TASK DATA:

╔══

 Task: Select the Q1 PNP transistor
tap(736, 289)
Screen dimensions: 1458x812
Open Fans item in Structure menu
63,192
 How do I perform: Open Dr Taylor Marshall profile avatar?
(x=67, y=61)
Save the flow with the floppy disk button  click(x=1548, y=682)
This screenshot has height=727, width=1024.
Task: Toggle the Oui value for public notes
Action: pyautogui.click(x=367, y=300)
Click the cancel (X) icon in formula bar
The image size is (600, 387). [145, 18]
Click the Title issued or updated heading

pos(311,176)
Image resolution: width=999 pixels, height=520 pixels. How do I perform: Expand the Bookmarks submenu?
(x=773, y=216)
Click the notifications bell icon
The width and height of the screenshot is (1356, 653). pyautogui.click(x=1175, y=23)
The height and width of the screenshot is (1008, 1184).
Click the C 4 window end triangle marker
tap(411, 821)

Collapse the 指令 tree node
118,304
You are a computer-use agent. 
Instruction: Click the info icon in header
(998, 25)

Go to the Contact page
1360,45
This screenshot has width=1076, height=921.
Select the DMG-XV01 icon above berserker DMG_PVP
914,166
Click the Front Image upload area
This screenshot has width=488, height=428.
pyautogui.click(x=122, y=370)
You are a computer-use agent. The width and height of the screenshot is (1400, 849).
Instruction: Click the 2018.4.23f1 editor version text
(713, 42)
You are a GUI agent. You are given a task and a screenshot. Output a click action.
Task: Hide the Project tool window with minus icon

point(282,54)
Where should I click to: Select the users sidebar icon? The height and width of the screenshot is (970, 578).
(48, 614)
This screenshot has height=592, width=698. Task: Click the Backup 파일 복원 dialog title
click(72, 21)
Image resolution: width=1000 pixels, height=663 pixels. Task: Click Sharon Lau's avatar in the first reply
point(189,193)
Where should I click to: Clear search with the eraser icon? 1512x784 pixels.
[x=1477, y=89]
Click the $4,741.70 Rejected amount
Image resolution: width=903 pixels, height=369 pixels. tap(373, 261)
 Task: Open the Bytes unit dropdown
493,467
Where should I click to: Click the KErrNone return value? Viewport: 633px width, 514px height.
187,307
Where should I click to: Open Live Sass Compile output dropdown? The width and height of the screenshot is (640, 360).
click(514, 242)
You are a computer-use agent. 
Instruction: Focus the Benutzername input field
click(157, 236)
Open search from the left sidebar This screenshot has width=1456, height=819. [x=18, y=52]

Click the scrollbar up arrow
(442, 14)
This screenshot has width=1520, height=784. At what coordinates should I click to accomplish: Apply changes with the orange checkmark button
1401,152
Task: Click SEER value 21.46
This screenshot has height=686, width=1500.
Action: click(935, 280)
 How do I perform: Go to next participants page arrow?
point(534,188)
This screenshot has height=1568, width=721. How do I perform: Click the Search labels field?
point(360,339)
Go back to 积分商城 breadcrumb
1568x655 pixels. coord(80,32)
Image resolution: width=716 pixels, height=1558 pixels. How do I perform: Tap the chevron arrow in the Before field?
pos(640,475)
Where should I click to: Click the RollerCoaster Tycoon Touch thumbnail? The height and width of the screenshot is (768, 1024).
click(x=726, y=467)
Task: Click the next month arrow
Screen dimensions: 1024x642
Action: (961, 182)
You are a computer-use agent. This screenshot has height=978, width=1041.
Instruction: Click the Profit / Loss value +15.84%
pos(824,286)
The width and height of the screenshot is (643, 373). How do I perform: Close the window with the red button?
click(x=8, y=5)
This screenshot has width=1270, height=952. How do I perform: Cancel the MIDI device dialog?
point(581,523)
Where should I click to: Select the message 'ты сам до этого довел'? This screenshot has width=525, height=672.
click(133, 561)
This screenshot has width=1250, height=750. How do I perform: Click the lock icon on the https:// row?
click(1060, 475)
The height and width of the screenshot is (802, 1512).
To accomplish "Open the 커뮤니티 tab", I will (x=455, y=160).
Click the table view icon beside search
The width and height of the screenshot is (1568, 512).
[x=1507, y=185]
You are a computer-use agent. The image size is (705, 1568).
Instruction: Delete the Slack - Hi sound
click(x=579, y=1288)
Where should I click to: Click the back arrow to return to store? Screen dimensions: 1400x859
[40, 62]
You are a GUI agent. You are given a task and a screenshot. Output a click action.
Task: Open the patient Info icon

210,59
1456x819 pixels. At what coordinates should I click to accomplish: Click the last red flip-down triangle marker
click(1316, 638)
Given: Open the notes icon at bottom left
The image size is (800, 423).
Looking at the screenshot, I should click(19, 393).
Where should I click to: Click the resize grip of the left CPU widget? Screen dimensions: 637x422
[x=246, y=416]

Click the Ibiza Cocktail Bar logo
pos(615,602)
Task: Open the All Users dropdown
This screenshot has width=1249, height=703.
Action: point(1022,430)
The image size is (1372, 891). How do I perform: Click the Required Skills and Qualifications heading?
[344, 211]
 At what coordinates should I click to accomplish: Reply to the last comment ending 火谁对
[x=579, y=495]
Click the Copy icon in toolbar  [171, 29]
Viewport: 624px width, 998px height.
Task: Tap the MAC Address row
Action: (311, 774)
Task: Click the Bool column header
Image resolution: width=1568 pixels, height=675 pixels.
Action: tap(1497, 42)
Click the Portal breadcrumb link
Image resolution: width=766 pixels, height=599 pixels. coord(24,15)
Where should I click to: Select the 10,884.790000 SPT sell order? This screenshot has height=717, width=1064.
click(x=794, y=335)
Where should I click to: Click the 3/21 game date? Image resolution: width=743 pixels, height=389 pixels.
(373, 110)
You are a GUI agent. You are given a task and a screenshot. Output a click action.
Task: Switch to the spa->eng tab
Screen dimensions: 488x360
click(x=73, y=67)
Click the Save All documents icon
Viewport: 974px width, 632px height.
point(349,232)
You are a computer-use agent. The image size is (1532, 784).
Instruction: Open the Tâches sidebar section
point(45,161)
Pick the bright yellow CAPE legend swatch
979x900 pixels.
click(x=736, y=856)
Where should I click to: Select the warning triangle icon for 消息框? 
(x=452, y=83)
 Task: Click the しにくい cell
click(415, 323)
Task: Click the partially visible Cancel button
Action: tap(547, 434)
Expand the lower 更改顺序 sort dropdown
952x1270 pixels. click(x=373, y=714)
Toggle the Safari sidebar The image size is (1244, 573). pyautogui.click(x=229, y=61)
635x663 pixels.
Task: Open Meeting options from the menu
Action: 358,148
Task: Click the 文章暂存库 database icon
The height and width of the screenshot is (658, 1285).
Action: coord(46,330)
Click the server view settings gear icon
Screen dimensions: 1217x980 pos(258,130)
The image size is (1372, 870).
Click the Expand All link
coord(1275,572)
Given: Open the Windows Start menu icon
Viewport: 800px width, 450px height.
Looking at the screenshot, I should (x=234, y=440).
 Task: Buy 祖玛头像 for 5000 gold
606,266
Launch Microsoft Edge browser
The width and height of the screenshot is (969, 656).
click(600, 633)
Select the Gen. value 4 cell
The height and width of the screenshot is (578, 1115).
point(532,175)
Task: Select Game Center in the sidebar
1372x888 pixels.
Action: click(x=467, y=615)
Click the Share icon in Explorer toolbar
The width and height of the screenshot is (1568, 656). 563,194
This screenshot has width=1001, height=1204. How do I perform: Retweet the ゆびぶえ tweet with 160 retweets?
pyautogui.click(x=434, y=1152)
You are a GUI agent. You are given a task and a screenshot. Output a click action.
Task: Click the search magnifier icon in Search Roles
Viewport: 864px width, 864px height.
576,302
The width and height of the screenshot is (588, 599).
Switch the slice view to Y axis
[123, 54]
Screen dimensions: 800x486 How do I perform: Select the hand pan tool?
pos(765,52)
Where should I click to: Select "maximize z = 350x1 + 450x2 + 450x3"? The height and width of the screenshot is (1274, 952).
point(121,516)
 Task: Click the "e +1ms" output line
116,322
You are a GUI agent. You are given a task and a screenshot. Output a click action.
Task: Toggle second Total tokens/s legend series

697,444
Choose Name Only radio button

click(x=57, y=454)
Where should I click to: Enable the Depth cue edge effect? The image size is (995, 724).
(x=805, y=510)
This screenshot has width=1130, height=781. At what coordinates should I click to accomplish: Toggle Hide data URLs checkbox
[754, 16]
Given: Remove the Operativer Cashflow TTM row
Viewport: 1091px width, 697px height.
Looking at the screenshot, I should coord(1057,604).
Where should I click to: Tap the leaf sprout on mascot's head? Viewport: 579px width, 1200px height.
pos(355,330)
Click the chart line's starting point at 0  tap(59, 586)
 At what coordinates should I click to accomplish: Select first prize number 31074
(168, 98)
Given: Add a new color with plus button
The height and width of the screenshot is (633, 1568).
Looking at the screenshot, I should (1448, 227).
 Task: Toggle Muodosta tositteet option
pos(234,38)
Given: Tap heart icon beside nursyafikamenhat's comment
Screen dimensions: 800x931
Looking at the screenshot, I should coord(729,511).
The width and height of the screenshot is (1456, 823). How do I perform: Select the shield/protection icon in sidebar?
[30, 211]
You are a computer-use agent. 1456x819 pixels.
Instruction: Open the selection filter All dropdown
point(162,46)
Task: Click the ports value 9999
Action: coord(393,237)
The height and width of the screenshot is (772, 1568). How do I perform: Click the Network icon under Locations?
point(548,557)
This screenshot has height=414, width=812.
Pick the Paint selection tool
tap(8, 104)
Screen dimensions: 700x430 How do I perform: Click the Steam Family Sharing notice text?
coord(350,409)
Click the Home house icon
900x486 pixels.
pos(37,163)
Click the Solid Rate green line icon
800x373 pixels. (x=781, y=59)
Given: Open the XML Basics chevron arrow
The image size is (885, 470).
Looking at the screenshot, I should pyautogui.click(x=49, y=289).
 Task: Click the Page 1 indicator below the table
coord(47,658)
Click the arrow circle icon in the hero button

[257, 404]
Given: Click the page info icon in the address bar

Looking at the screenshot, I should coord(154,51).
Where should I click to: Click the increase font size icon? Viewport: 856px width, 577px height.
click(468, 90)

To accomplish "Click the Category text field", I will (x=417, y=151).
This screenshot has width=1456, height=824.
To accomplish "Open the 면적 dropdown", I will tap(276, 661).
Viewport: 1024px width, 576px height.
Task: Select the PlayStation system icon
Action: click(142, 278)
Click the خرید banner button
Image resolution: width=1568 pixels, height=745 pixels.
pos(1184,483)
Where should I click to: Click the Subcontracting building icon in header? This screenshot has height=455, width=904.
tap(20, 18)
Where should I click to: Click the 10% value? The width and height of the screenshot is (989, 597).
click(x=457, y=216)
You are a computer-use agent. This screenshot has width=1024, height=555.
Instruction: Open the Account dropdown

╚══

WHAT TO WORK ON: Return, unchanged, everything in the records from the line containing "Where should I click to: Click the 3/21" down to the line containing "Screen dimensions: 1217x980 pos(258,130)", with both of those lines included.

EXPECTED ANSWER:
Where should I click to: Click the 3/21 game date? Image resolution: width=743 pixels, height=389 pixels.
(373, 110)
You are a GUI agent. You are given a task and a screenshot. Output a click action.
Task: Switch to the spa->eng tab
Screen dimensions: 488x360
click(x=73, y=67)
Click the Save All documents icon
Viewport: 974px width, 632px height.
point(349,232)
You are a computer-use agent. The image size is (1532, 784).
Instruction: Open the Tâches sidebar section
point(45,161)
Pick the bright yellow CAPE legend swatch
979x900 pixels.
click(x=736, y=856)
Where should I click to: Select the warning triangle icon for 消息框? 
(x=452, y=83)
 Task: Click the しにくい cell
click(415, 323)
Task: Click the partially visible Cancel button
Action: tap(547, 434)
Expand the lower 更改顺序 sort dropdown
952x1270 pixels. click(x=373, y=714)
Toggle the Safari sidebar The image size is (1244, 573). pyautogui.click(x=229, y=61)
635x663 pixels.
Task: Open Meeting options from the menu
Action: 358,148
Task: Click the 文章暂存库 database icon
The height and width of the screenshot is (658, 1285).
Action: coord(46,330)
Click the server view settings gear icon
Screen dimensions: 1217x980 pos(258,130)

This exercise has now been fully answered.